Arizona Daily Wildcat

Obscure indie-rock band plays Solar Culture tonight

If you ask most people, rock music has seen better days. The record charts, chock-full of rock bands just a few short years ago, are now crowded with hip-hop, dance and country, with little room for guys with guitars.

But rock survives in tiny clubs and obscure record stores across the country, fueled not by the shifting tastes of mainstream audiences but by hardworking bands who will never be able to live off their music, let alone see their faces in the pages of Rolling Stone. Their stories revolve around empty nightclubs and broken vans, not headlining tours, and around hand-packaged records, not MTV videos.

The Jim Yoshii Pile-up, a San Francisco group playing Solar Culture tonight, are just such a band. Despite a good following in the Bay Area and a critically well-received EP, the Pile-up continue to labor in obscurity, said drummer Ryan Craven.

"I feel like we get good responses from people who work in record stores, essentially," Craven said. "It's a good start, but you kind of want it and need it to go beyond that a little bit."
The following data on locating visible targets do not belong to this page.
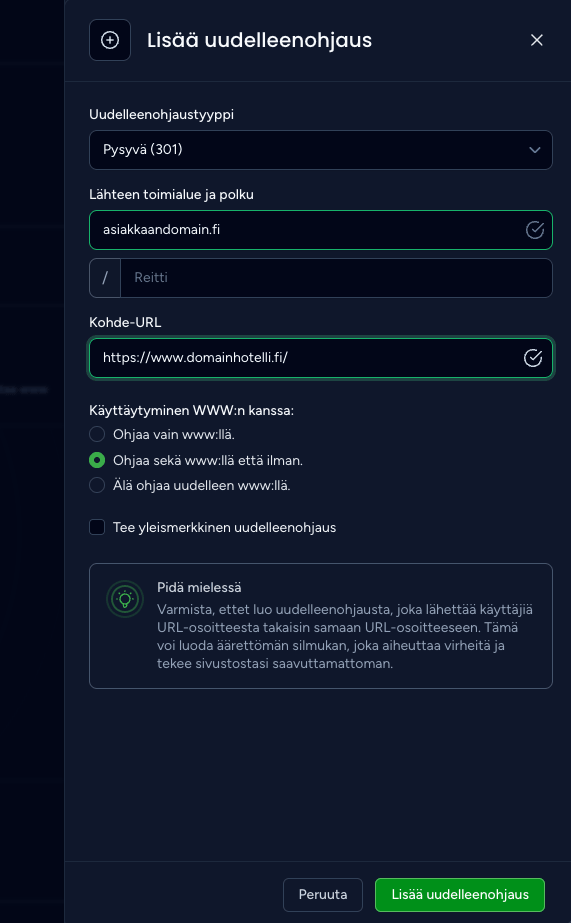
Task: Click the Peruuta button
Action: (x=323, y=895)
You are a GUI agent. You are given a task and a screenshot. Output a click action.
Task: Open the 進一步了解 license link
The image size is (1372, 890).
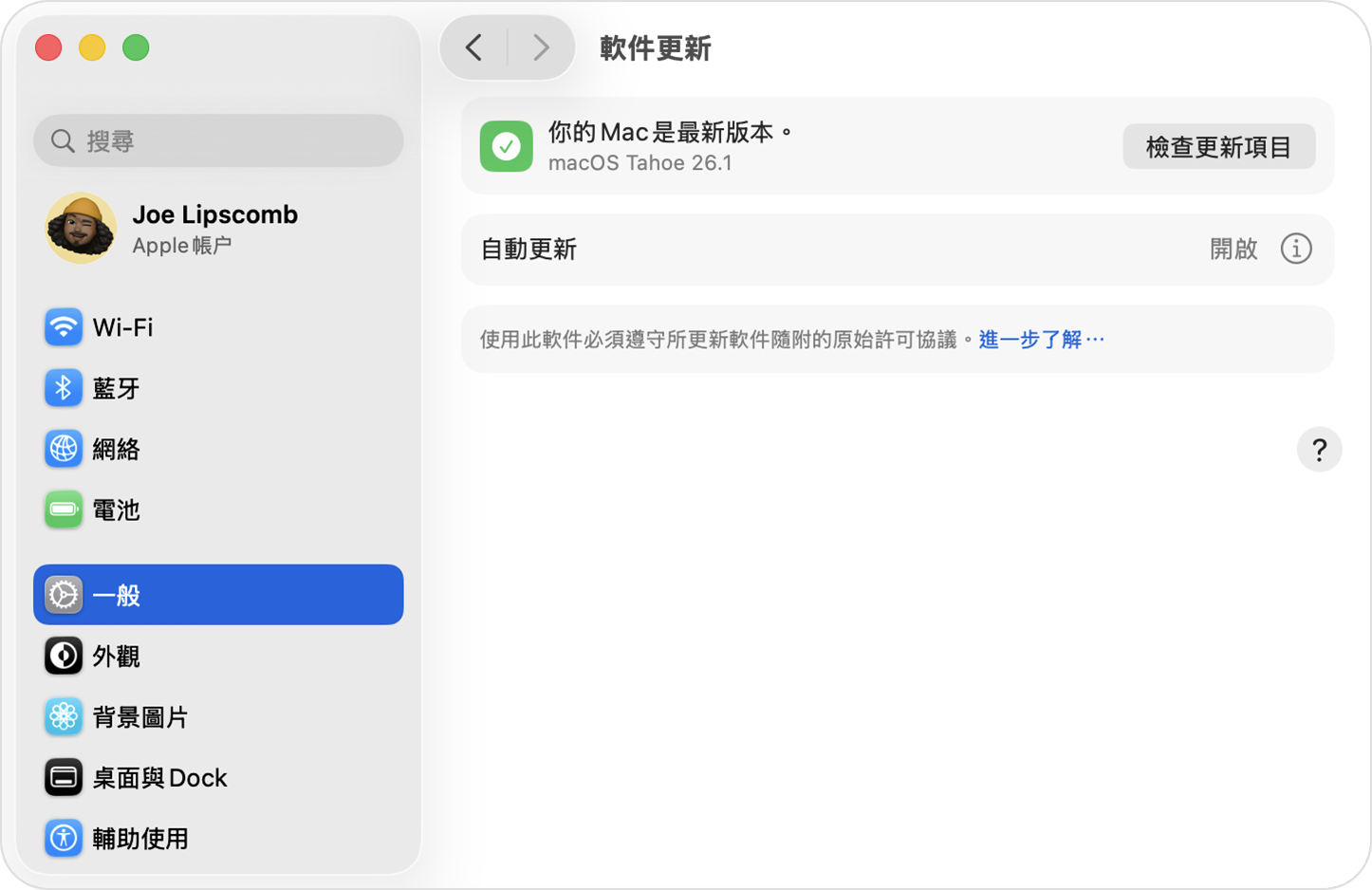point(1033,338)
Part of the problem is about exposure. The band plays nearly every other week in San Francisco, said Craven.

"We've played so much up here, and we still do," he said. "We play constantly, constantly, constantly and get these really great shows, but I think we all kind of feel like we've worn out our welcome in San Francisco."

Getting out on the road, then, seemed like a logical next step. But that's easier said than done when you live in one of the most expensive areas in the country, said Craven, the only member of the group who doesn't work full-time.
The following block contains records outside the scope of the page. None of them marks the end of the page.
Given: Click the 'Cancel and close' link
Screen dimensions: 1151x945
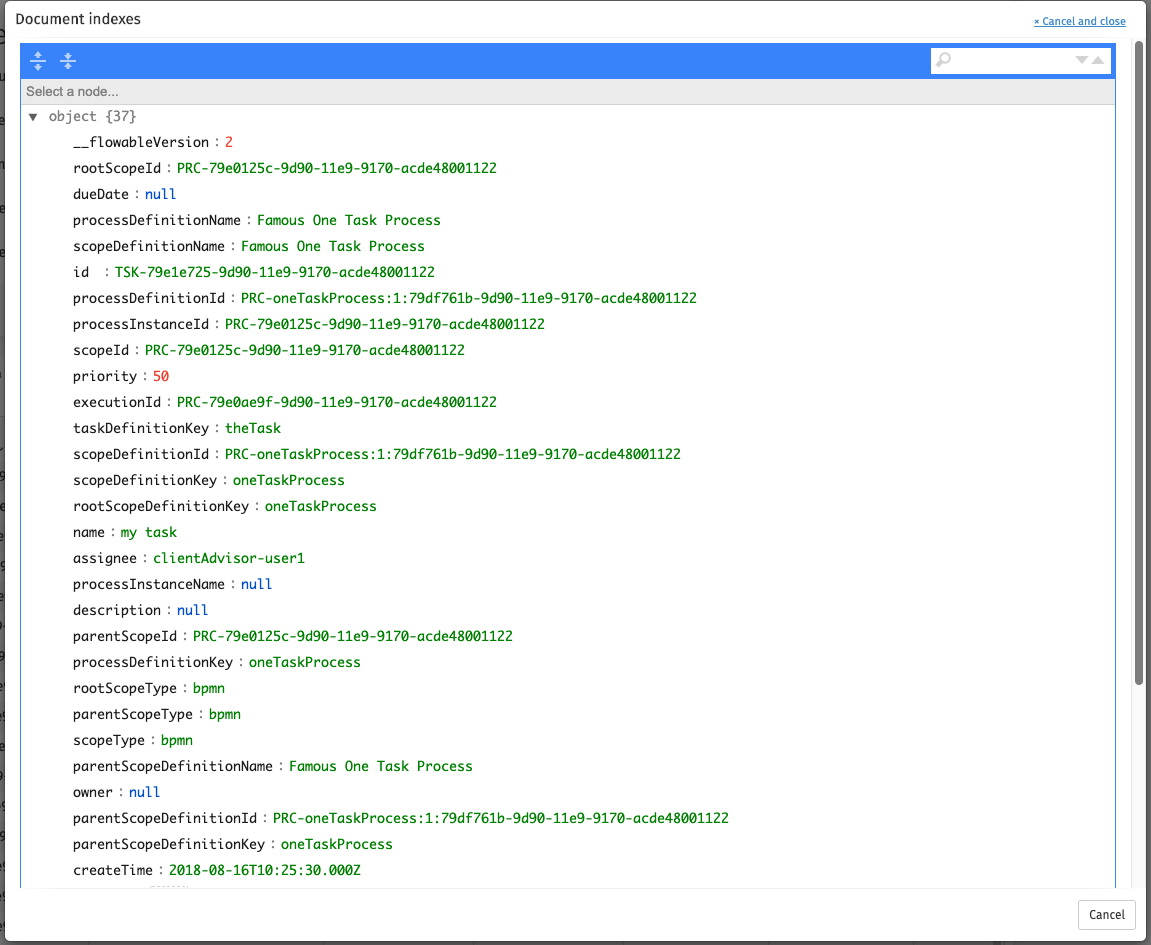Looking at the screenshot, I should [1079, 21].
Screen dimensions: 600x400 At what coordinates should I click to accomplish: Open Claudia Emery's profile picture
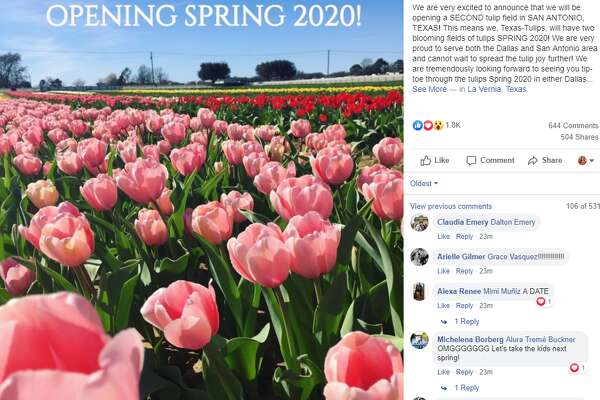coord(419,223)
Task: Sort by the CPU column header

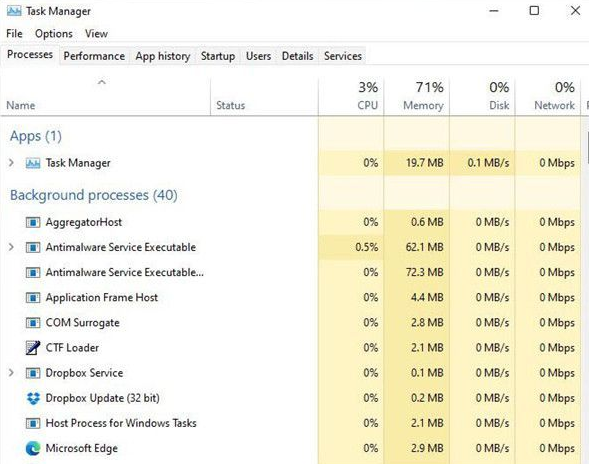Action: point(351,96)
"Because there are five of us, it's hard enough to get a night to practice, let alone say, 'Okay, let's take a week-and-a-half off of our lives and go down the West Coast,' or whatever," he said. "In fact, we were going to drive up to Portland and Seattle again (on this tour), but we couldn't all get time off work, so it kind of fell apart."

The band has some cause to view even this brief tour with enthusiasm, however. Although Jim Yoshi Pile-up's hand-packaged, self-titled debut EP has received rave reviews, Craven contends even this mild reputation is limited to a very select audience - after all, only 1,000 copies of the EP were ever made.

"Our reputation might extend to people who work in record stores, or who write for college newspapers or the guy who runs Zuma online - he's heard of us," Craven said. "But beyond that, I think the average indie-rocker with a plaid shirt and Chuck Taylors probably hasn't heard of us."

Indeed, it's generous to even call The Pile-up's tour experience "limited," Craven said.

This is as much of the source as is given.